This is the mail archive of the
systemtap@sourceware.org
mailing list for the systemtap project.
Re: [PATCH -tip v9 25/26] kprobes: Introduce kprobe cache to reduce cache misshits
- From: Ingo Molnar <mingo at kernel dot org>
- To: Masami Hiramatsu <masami dot hiramatsu dot pt at hitachi dot com>
- Cc: linux-kernel at vger dot kernel dot org, Andi Kleen <andi at firstfloor dot org>, Ananth N Mavinakayanahalli <ananth at in dot ibm dot com>, Sandeepa Prabhu <sandeepa dot prabhu at linaro dot org>, Frederic Weisbecker <fweisbec at gmail dot com>, x86 at kernel dot org, Steven Rostedt <rostedt at goodmis dot org>, fche at redhat dot com, mingo at redhat dot com, systemtap at sourceware dot org, "H. Peter Anvin" <hpa at zytor dot com>, Thomas Gleixner <tglx at linutronix dot de>
- Date: Thu, 24 Apr 2014 11:01:34 +0200
- Subject: Re: [PATCH -tip v9 25/26] kprobes: Introduce kprobe cache to reduce cache misshits
- Authentication-results: sourceware.org; auth=none
- References: <20140417081636 dot 26341 dot 87858 dot stgit at ltc230 dot yrl dot intra dot hitachi dot co dot jp> <20140417081931 dot 26341 dot 47154 dot stgit at ltc230 dot yrl dot intra dot hitachi dot co dot jp>
* Masami Hiramatsu <masami.hiramatsu.pt@hitachi.com> wrote:
> Introduce kprobe cache to reduce cache misshits for
> massive multiple kprobes.
> For stress testing kprobes, we need to activate kprobes
> as many as possible. This situation causes cache miss
> hit storm on kprobe hash-list. kprobe hashlist is already
> enlarged to 4k entries and this is still small for 40k
> kprobes.
>
> For example, when registering 40k probes on the hlist and
> enabling 20k probes, perf tools shows still a lot of
> cache-misses are on the get_kprobe.
> ----
> Samples: 633 of event 'cache-misses', Event count (approx.): 3414776
> + 68.13% [k] get_kprobe
> + 4.38% [k] ftrace_lookup_ip
> + 2.54% [k] kprobe_ftrace_handler
> ----
>
> Also, I found that the most of the kprobes are not hit.
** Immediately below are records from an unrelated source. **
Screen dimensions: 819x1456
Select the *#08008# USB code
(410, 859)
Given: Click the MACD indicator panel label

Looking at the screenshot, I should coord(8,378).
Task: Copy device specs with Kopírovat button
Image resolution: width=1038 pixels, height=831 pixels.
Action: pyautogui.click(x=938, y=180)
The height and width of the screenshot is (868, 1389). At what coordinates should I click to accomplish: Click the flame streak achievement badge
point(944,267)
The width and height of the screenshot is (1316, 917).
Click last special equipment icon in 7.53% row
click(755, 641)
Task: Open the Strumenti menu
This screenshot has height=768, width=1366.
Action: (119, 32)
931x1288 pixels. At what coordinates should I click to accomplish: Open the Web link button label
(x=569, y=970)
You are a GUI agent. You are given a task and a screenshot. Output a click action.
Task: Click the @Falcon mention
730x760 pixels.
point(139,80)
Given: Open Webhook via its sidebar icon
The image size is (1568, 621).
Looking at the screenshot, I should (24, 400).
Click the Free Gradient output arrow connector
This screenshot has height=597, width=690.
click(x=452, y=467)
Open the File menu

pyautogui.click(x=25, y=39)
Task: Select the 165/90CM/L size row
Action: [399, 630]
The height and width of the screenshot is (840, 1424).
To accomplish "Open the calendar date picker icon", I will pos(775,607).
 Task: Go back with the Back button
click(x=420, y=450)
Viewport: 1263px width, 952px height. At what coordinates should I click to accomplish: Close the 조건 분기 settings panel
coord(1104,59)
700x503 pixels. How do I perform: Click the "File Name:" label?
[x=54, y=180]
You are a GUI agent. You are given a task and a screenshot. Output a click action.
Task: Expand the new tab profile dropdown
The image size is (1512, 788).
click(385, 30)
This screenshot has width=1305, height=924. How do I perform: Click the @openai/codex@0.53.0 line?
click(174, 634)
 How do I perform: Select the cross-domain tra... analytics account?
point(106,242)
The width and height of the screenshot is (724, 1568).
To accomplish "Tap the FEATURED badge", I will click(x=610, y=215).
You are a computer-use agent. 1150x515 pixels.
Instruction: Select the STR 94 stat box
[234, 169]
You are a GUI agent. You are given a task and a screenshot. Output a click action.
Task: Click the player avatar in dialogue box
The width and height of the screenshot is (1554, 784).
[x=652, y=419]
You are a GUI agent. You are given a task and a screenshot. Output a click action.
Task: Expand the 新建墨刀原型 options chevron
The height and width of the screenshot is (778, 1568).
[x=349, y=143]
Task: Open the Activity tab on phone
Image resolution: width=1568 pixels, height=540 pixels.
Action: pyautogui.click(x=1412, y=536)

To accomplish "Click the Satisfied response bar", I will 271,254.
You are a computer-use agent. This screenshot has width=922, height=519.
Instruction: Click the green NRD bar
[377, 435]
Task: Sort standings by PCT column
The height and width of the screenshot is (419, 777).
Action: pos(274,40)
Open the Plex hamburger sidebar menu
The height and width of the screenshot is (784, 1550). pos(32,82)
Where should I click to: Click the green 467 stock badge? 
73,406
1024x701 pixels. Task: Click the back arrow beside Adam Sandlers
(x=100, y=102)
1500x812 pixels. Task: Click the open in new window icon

> In that case, to reduce cache-misses, we can reduce the
> random memory access by introducing a per-cpu cache which
> caches the address of frequently used kprobe data structure
> and its probe address.
>
> With kpcache enabled, the get_kprobe_cached goes down to
> around 4-5% of cache-misses with 20k probes.
> ----
> Samples: 729 of event 'cache-misses', Event count (approx.): 690125
> + 14.49% [k] ftrace_lookup_ip
> + 5.61% [k] kprobe_trace_func
> + 5.17% [k] kprobe_ftrace_handler
> + 4.62% [k] get_kprobe_cached
> ----
>
> Of course this reduces the enabling time too.
>
> Without this fix (just enlarge hash table):
> (2934 sec, 1 min intervals for each 2000 probes enabled)
>
> ----
> Enabling trace events: start at 1393921862
> 0 1393921864 a2mp_chan_alloc_skb_cb_38581
> ...
> 19999 1393924928 nfs4_open_confirm_done_11785
> ----
>
> With this fix:
> (2025 sec, 1 min intervals for each 2000 probes enabled)
That's a nice speedup.
So I don't think this should be a Kconfig entry, just enable it
unconditionally. That will further simplify the code.
Thanks,
Ingo